チャン教授は高度肥満の危険性を知らせるため、大韓肥満学会の「肥満病ファクトシート」に掲載されたグラフを著書に載せた。年齢別の高度肥満有病率を示すこのグラフによれば、3段階の肥満(BMI35以上の超高度肥満)患者は20、30代にピークを迎え、40、50代を境に急激に減少し、50代以降には1%未満に急落する。

彼らが突然ダイエットに成功したのだろうか。チャン教授は首を振った。

「彼らが痩せたわけではない。さまざまな合併症が生じて早く死んでしまうから消えていくのだ。これは本当に、本当に恐ろしいグラフだ。」

高度肥満脱出、答えはたった二つ

チャン教授はどんなに探しても、高度肥満患者が一般的なダイエットで減量した体重をうまく維持しているという人を一人も見つけられなかった。自らもワンフード、低炭水化物ダイエット、デンマークダイエットなど流行のダイエット法をすべて試みたが、根本的な解決策にはなり得なかった。彼は「効果が良い方法は持続できず、持続可能な方法は効果がなかった」と述べた。

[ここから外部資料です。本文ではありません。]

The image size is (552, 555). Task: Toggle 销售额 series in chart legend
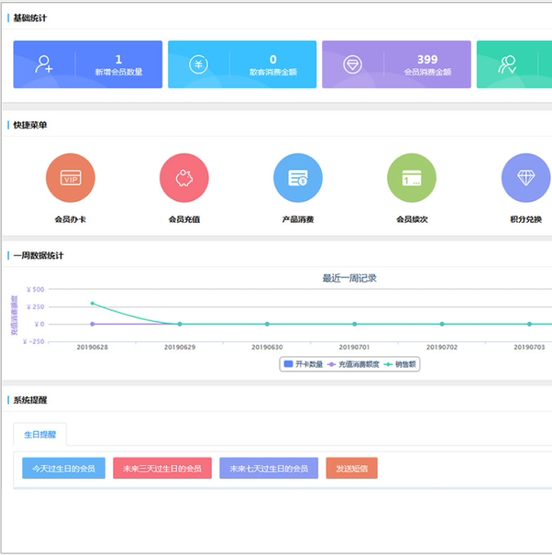(399, 364)
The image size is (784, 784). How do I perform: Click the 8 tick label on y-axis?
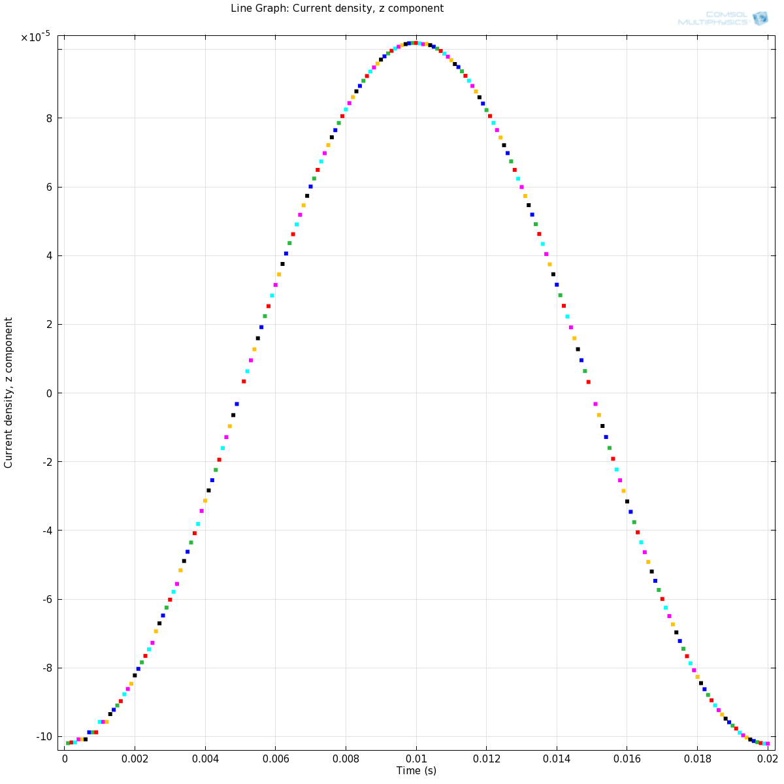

高度肥満だった当時「意志さえあれば痩せられる」という言葉はすべて「希望拷問」のように感じられたという。体重減少に効果があると知られている方法をさまざまに試みたが、実際に効果があったのは十のうち一つも満たなかった。特にカロリー計測アプリなどさまざまなダイエット商品を挙げながら「計算ができないから痩せられないわけではない。これらすべてがむしろ肥満患者を嘲笑しているように感じた」と述べた。

彼は「現在のところ、肥満代謝手術とGLP-1系肥満治療薬、二つ以外に高度肥満から確実に脱出できる方法はない」と断言した。

チャン教授の体重減少前の写真。左から訓練所時代、本科3年生、専攻医4年生の時の姿である。写真=チャン・ヒョンウ教授

チャン教授は自身の著書に体重減少の全過程を隠さず公開した。受けた肥満代謝手術の具体的な内容や処方された薬の種類、体重の変化をそのまま記録した。特に体重別に変わる自分の体を直接撮影した写真まで公開した。現職の医者が自らの治療過程全体をこれほど率直に明らかにするのは異例である。それだけ著書には患者に最も現実的な情報を伝えたいという彼の真心が込められている。彼の率直な話は25日tvN「ユクイズ・オン・ザ・ブロック」(332回)でも紹介される予定である。

「解決されない方法で人々を惑わす現実がもどかしかった。私と同じように高度肥満で苦しむ患者に無駄な金を使わずに最も近道で脱出する方法を共有したいと思った。」